-- TO DO --
Rescale the data from the line with "Task: Select No" to the line with "Action: tap(352, 623)", both lines included, and give only those lines again in full: multiply each coordinate in the answers by 1.65 and round to whole numbers, with halves rounding up. Leave all other text unchanged and leave the pictures out.

-- RECORDS SUPPLIED --
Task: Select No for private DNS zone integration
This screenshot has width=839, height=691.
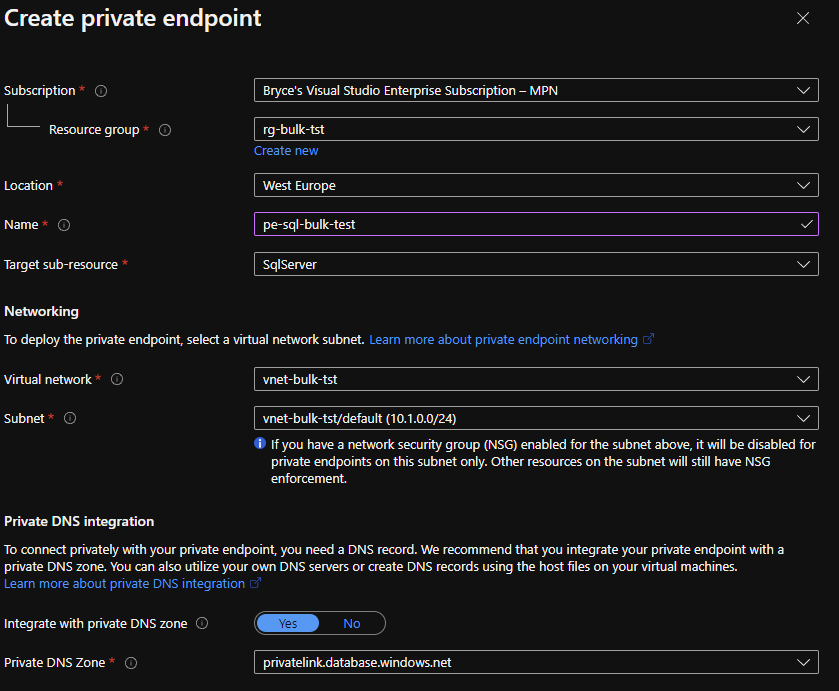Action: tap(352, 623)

---

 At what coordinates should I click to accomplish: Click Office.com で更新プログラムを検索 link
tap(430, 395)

--

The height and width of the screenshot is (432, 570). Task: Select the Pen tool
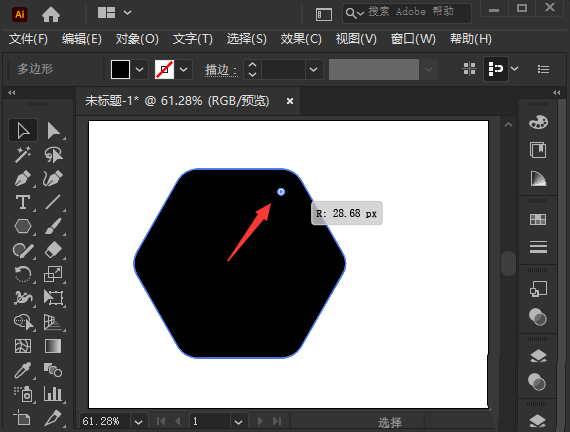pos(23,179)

-- RESPONSE --
Task: Select No for private DNS zone integration
This screenshot has width=839, height=691.
Action: tap(581, 1028)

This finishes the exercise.